It took a while for people to adjust to the idea of chatbots that seem to have minds of their own. The next leap into the unknown may involve trusting artificial intelligence to take over our computers, too.
Anthropic, a high-flying competitor to OpenAI, announced today that it has taught its AI model Claude to do a range of things on a computer, including search the web, open applications, and input text using the mouse and keyboard.
“I think we’re going to enter into a new era where a model can use all of the tools that you use as a person to get tasks done,” says Jared Kaplan, chief science officer at Anthropic and an associate professor at Johns Hopkins University.
Kaplan showed WIRED a prerecorded demo in which an “agentic”—or tool-using—version of Claude had been asked to help plan an outing to see the sunrise at the Golden Gate Bridge with a friend. In response to the prompt, Claude opened the Chrome web browser, looked up relevant information on Google, including the ideal viewing spot and the optimal time to be there, then used a calendar app to create an event to share with a friend. (It did not include further instructions, such as what route to take to get there in the least amount of time.)

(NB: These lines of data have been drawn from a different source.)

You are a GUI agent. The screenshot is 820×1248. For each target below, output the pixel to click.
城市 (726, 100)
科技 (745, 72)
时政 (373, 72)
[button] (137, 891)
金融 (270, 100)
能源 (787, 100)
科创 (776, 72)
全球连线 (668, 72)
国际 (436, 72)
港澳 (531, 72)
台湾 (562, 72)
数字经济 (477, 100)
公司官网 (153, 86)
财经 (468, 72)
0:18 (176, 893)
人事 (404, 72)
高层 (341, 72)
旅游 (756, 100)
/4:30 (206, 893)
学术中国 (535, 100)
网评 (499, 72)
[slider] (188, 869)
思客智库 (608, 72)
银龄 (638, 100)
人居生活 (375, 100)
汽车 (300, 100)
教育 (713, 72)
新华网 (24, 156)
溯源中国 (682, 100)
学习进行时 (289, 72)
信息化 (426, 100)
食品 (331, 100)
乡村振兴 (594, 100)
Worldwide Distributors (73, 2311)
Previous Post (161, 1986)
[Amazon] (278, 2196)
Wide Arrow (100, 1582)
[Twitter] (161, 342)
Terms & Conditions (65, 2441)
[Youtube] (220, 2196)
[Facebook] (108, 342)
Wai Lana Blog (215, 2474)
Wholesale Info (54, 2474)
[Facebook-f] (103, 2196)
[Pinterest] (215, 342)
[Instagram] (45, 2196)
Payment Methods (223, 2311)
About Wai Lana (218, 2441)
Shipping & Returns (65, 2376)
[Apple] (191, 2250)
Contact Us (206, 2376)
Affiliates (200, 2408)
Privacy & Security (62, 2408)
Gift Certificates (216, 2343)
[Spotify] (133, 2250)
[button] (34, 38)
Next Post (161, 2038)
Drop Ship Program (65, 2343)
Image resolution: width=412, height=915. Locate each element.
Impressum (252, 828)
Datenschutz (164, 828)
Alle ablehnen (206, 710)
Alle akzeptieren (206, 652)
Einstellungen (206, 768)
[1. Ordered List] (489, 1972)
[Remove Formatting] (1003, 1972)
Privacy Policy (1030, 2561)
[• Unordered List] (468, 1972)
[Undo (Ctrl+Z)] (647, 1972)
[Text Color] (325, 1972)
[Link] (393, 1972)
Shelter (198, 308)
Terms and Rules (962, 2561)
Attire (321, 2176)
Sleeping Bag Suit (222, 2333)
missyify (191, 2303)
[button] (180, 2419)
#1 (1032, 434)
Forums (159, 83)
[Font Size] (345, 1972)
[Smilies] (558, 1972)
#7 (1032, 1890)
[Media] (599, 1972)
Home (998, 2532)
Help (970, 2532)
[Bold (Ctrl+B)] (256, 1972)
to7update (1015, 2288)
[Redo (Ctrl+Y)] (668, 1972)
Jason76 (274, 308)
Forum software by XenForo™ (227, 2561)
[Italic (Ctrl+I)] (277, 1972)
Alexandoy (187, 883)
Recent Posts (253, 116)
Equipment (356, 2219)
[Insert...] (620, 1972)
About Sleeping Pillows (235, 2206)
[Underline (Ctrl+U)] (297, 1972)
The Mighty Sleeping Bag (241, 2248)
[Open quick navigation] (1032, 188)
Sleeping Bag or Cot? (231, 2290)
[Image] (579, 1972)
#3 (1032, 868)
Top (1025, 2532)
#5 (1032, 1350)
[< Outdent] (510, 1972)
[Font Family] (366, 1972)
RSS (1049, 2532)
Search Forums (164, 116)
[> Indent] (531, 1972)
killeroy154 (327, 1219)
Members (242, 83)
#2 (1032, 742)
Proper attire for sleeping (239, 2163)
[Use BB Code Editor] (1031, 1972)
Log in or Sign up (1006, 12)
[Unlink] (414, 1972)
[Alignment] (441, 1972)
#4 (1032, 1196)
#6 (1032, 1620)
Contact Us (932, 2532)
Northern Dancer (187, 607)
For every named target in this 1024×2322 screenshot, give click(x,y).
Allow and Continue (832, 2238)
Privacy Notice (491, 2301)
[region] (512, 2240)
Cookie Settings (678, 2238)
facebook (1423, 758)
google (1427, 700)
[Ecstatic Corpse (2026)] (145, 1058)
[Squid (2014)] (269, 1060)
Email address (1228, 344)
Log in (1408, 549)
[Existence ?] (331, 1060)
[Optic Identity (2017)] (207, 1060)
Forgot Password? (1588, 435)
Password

In a second demo, Claude was asked to build a simple website to promote itself. In a surreal moment, the model inputted a text prompt into its own web interface to generate the necessary code. It then used Visual Studio Code, a popular code editor developed by Microsoft, to write a simple website, and opened a text terminal to spin up a simple web server to test the site. The website offered a decent, 1990s-themed landing page for the AI model. When the user asked it to fix a problem on the resulting website, the model returned to the editor, identified the offending snippet of code, and deleted it.
Mike Krieger, chief product officer at Anthropic, says the company hopes that so-called AI agents will automate routine office tasks and free people up to be more productive in other areas. “What would you do if you got rid of a bunch of hours of copy and pasting or whatever you end up doing?” he says. “I’d go and play more guitar.”
Anthropic is making the agentic abilities available through its application programming interface (API) for its most powerful multimodal large language model, Claude 3.5 Sonnet, from today. The company also announced a new and improved version of a smaller model, Claude 3.5 Haiku, today.